▶ Textabschnitt:
Nun, zum einen liegt die Antwort darin, dass sich das Rheintal verwaltungstechnisch aus mehreren Gebietskörperschaften (Dörfern, Marktgemeinden, Städten) zusammensetzt – jeder Dorfbewohner unterscheidet sich daher alleine aus diesem Grund vom Stadtbewohner.

Die „Verstädterung“ des unteren Rheintals, sprich die Verschmelzung einzelner eigenständiger Dörfer zu einer flächendeckenden und zusammenhängenden Siedlungsstruktur, ist – im Gegensatz zu unseren Vergleichsbeispielen Saarbrücken, Hagen oder Linz – noch ein sehr junges Phänomen der letzten 30 Jahre. Wenn wir die historische Entwicklung von Linz mit dem aktuellen Stadium des Flächen- und Bevölkerungswachstums im Rheintal vergleichen, dann setzte dieser Prozess im oberösterreichischen Ballungsraum viel früher ein: Genauer gesagt in den Jahrzehnten rund um 1900. Diesem Umstand wurde in der Eingemeindung der zusammenwachsenden Linzer Vorstädte im Jahre 1923 Rechnung getragen.

Inwiefern die verwaltungstechnische Unterteilung der Gebietskörperschaften, aber auch die subjektive Lebensrealität zu Beginn des 21. Jahrhunderts abbildet, sei dahingestellt: Die Wohn- und Arbeitsplätze liegen nicht mehr innerhalb der eigenen Gemeinde, die familiären Netzwerke erstrecken sich oftmals schon über mehrere Bezirke, wenn nicht sogar über Bundesländer hinweg. Die Kinderbetreuung und die Altenpflege werden gemeindeübergreifend organisiert, Gewerbe- und Betriebsansiedlungen „interkommunal“ entwickelt. Die schulischen Ausbildungsstätten werden zukünftig in gemeinsam abgestimmten „Clustern“ über die Gemeindegrenzen hinweg organisiert ... Vernetzungsbeispiele dieser Art könnten beliebig fortgesetzt werden.

Was ich eben versucht habe darzustellen, ist der Umstand, dass in unserem Alltag und Gebrauch von städtischen Räumen zahlreiche verschränkte und in sich überlagernde Nutzungs-, Verwaltungs- und Gestaltungssysteme zum Vorschein kommen. Je nachdem, ob diese Systeme unseren Alltag in positiver Art und Weise bereichern und unterstützen oder in negativer Hinsicht uns einschränken und behindern, führt dieser Umstand letzten Endes dazu, wie wir unsere gebaute Umwelt beurteilen werden.

▶ Schriftliche Aufgabe: Entnimm dem Textabschnitt über das Rheintal wörtlich die Passage von „Inwiefern die verwaltungstechnische“ bis einschließlich „beliebig fortgesetzt werden.“. Als Grundlage dient allein der Textabschnitt.

▶ Extrahierte Daten:
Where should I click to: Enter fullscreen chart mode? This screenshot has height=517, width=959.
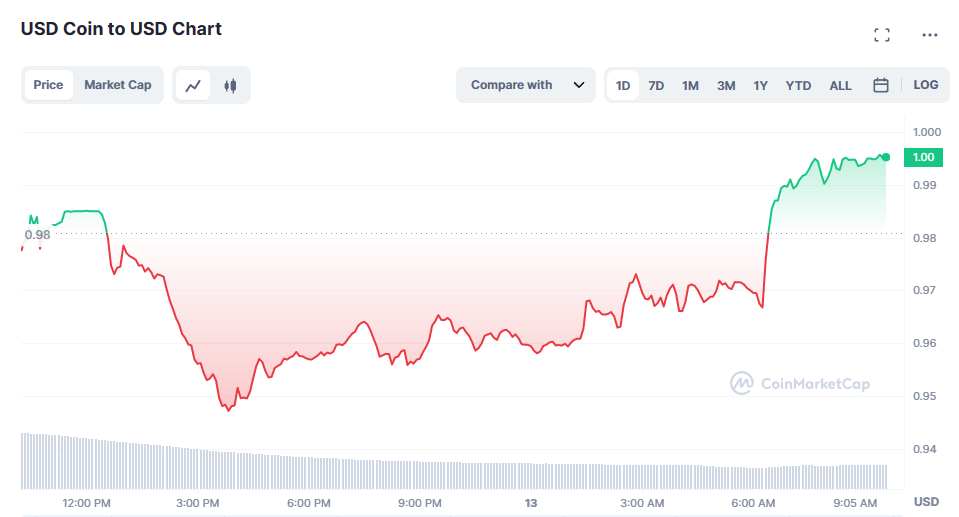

* * *

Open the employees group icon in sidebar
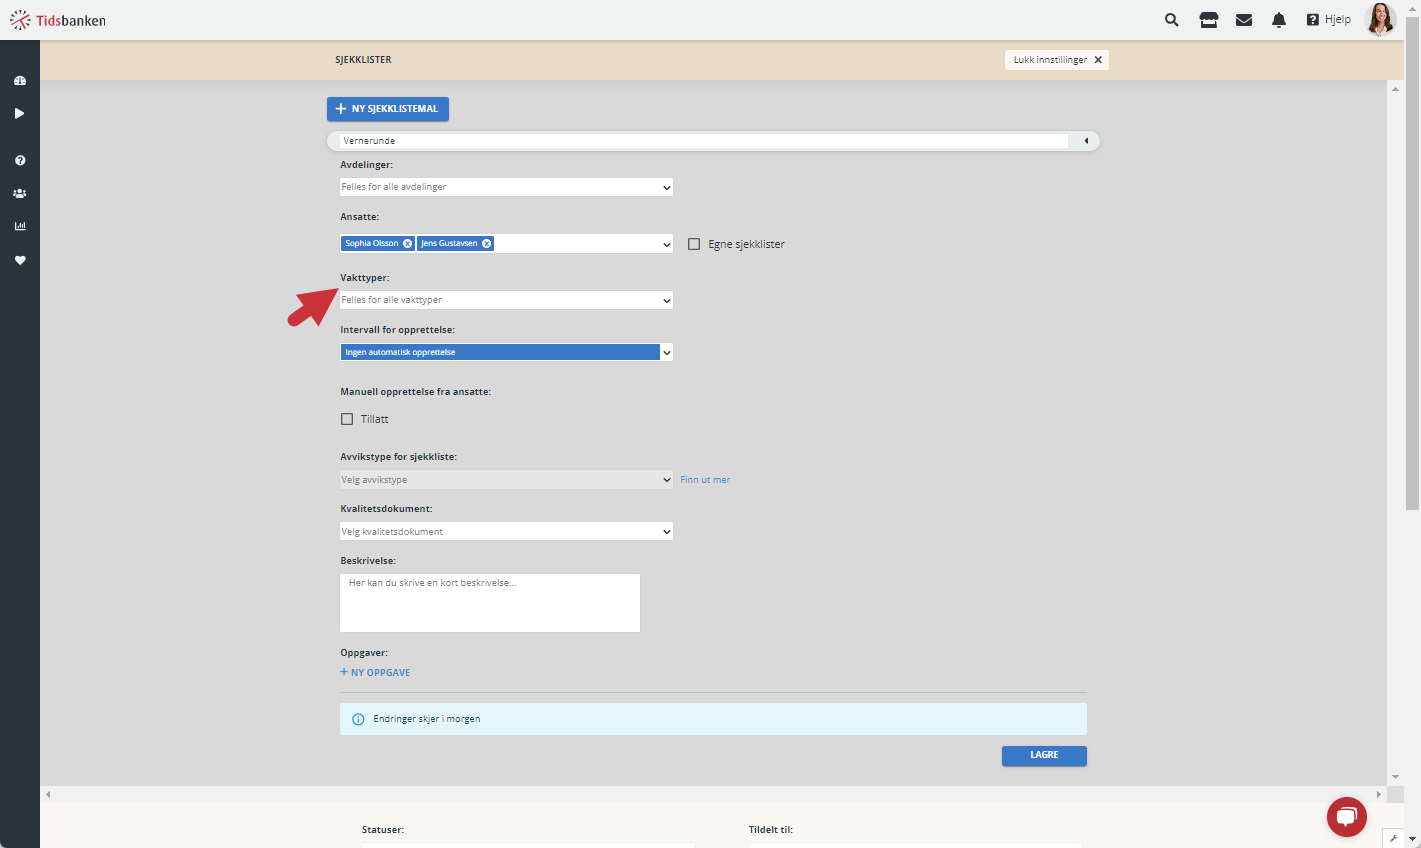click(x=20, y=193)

==

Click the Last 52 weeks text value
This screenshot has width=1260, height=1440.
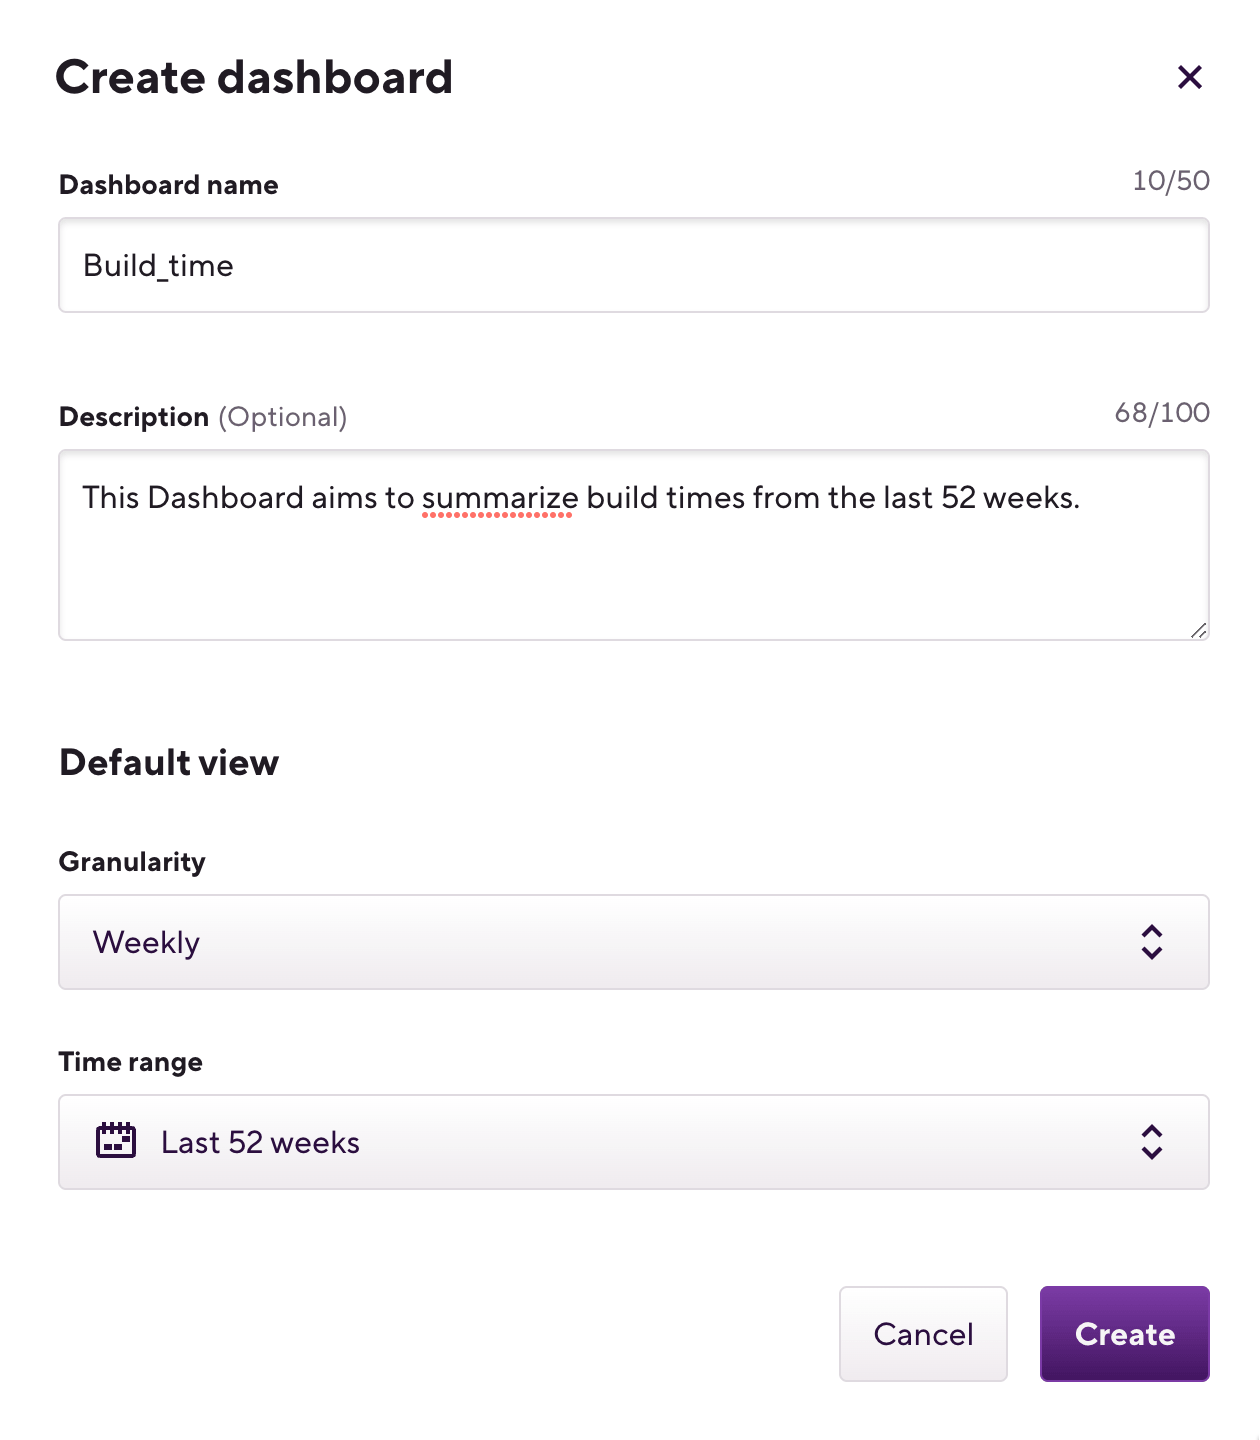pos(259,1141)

▶ Lösung:
Inwiefern die verwaltungstechnische Unterteilung der Gebietskörperschaften, aber auch die subjektive Lebensrealität zu Beginn des 21. Jahrhunderts abbildet, sei dahingestellt: Die Wohn- und Arbeitsplätze liegen nicht mehr innerhalb der eigenen Gemeinde, die familiären Netzwerke erstrecken sich oftmals schon über mehrere Bezirke, wenn nicht sogar über Bundesländer hinweg. Die Kinderbetreuung und die Altenpflege werden gemeindeübergreifend organisiert, Gewerbe- und Betriebsansiedlungen „interkommunal“ entwickelt. Die schulischen Ausbildungsstätten werden zukünftig in gemeinsam abgestimmten „Clustern“ über die Gemeindegrenzen hinweg organisiert ... Vernetzungsbeispiele dieser Art könnten beliebig fortgesetzt werden.